Assim como toda tecnologia insipiente, os custos são um dos maiores entraves de toda nova oferta. Alguns softwares podem ser tão caros que chegue ao ponto de valer mais a pena fazer todo trabalho à mão. Por outro lado, também temos aqueles que já são muito mais adequados ao público amplo, com valores realmente competitivos, mas estes ainda não são a regra.
Outra questão é sobre a sobrecarga dos servidores dos tribunais (principais bases de dados para esses trabalhos). Existe a possibilidade de sobrecarga do sistema com as frequentes consultas que varrem todo o sistema, tornando-o lento e até mesmo instável. Para citar uma consequência desse problema, o TRT da 4° Região (TRT-RS) já limitou em 1,5 mil consultas a processos de terceiros em um período de 30 dias por OAB, justamente para tentar coibir o uso dos Robôs e sistemas automatizados de consulta.
Menos preocupante, mas não irrelevante, é o problema com a indexação dos tribunais. A indexação não é precisa e isso atrapalha a análise dos dados e a filtragem dos temas. Por exemplo, referindo às horas extras ou como “hora Extra” outras horas como “adicional de hora extra”. O problema pode ser contornado tanto pelos tribunais, ao melhorarem o sistema de indexação, quantos pelas ferramentas, que podem se ajustar e considerar as diversas indexações.
Problemas Éticos.
Uma outra análise sobre o uso da Jurimetria e da tecnologia é pela perspectiva ética. Seria ético analisar o perfil de um magistrado através do seu histórico de decisões para, por exemplo, poder elaborar uma defesa específica que agrade o juiz? Até que ponto a predição e perfilhamento dos magistrados é ética?
A França já está se posicionando a respeito. Em 2019 aprovou uma lei que proíbe a publicação de informações estatísticas sobre as decisões dos juízes. A lei francesa não impede que as decisões judicias sejam analisadas, mas proíbe a publicidade da análise, até mesmo das realizadas sem o auxílio computacional e de softwares.
No Brasil ainda não há qualquer tipo de restrição nesse sentido. As ferramentas ainda enfrentam entraves técnicos, mas não os legais. Mas sabendo que tudo que acontece no mundo cedo ou tarde chega ao Brasil, em breve estaremos discutindo os limites da influência tecnológica no funcionamento da justiça brasileira e até que ponto o comportamento de promotores, advogados e juízes é livre e espontâneo ou é traçado e homogeneizado em virtude das tecnologias aplicadas.

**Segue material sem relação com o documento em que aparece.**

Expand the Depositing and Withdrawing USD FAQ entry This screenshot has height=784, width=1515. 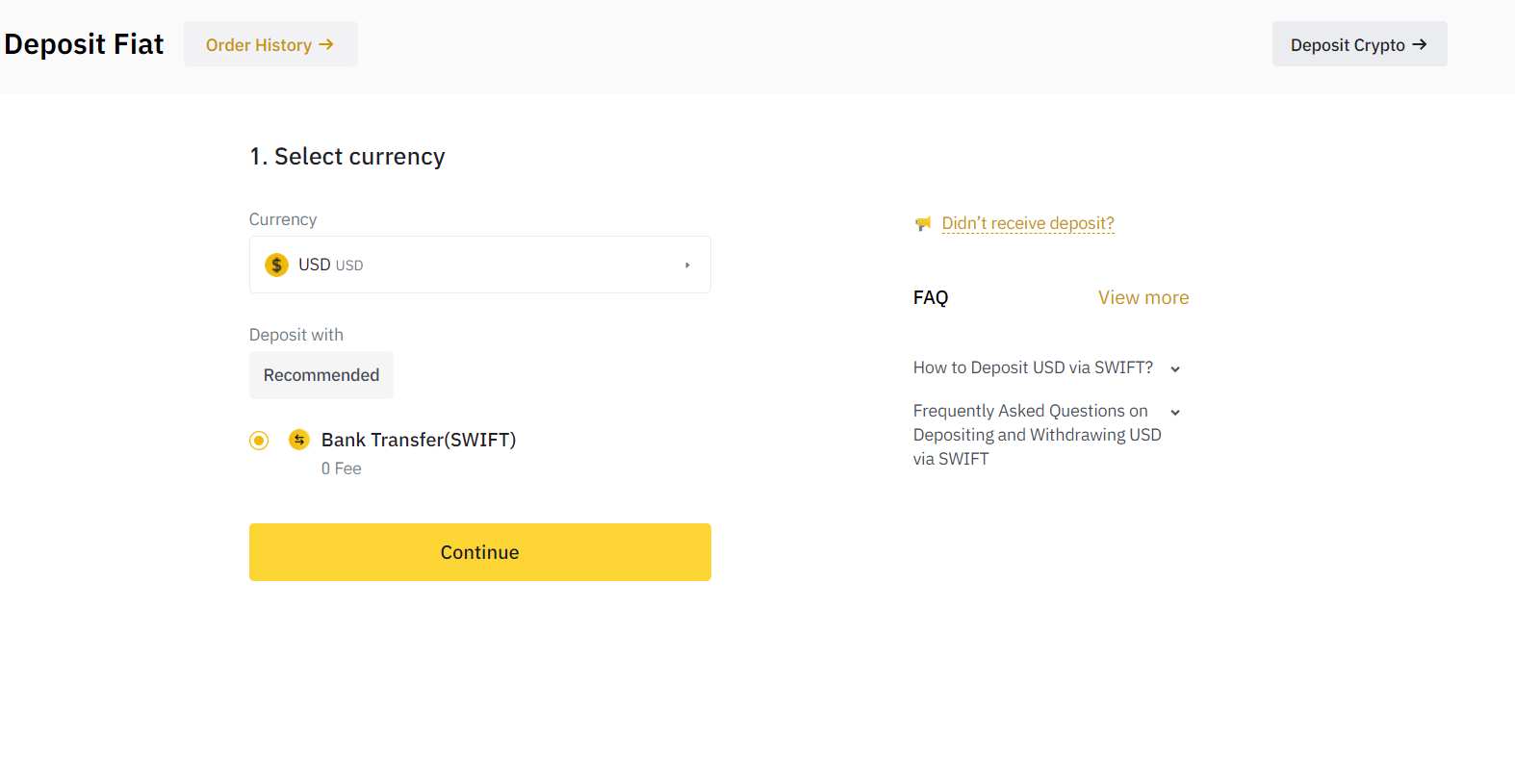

Referências Bibliograficas:
Esse Artigo foi publicado originalmente através da Comissão de Acadêmicos da OAB/Jabaquara, e você pode conferir aqui: https://oabjabaquara.org.br/artigos/602dbc22a4d544000aaa1a6c
ZABALA, Filipe Jaeger. Jurimetria: estatística aplicada ao direito. Revista Direito e Liberdade, Natal, v. 16, n. 1, p. 73-86, jan./abr. 2014. Quadrimestral.
PÜSCHEL, Flavia Portella et al. DANO MORAL. Projeto Pensando o Direito, [S. l.], p. 36, 2010. Disponível em: https://www.justica.gov.br/seus-direitos/elaboracao-legislativa/pensando-o-direito/publicacoes/anexos/vol-37_dano_moral_fgv.pdf. Acesso em: 1 fev. 2021.
TRT 4° REGIÃO. TRT-RS bloqueará usuários do PJe que realizarem consultas excessivas a processos de terceiros. Notícias TRT, [S. l.], p. 1, 10 jul. 2020. Disponível em: https://www.trt4.jus.br/portais/trt4/modulos/noticias/320926. Acesso em: 1 fev. 2021.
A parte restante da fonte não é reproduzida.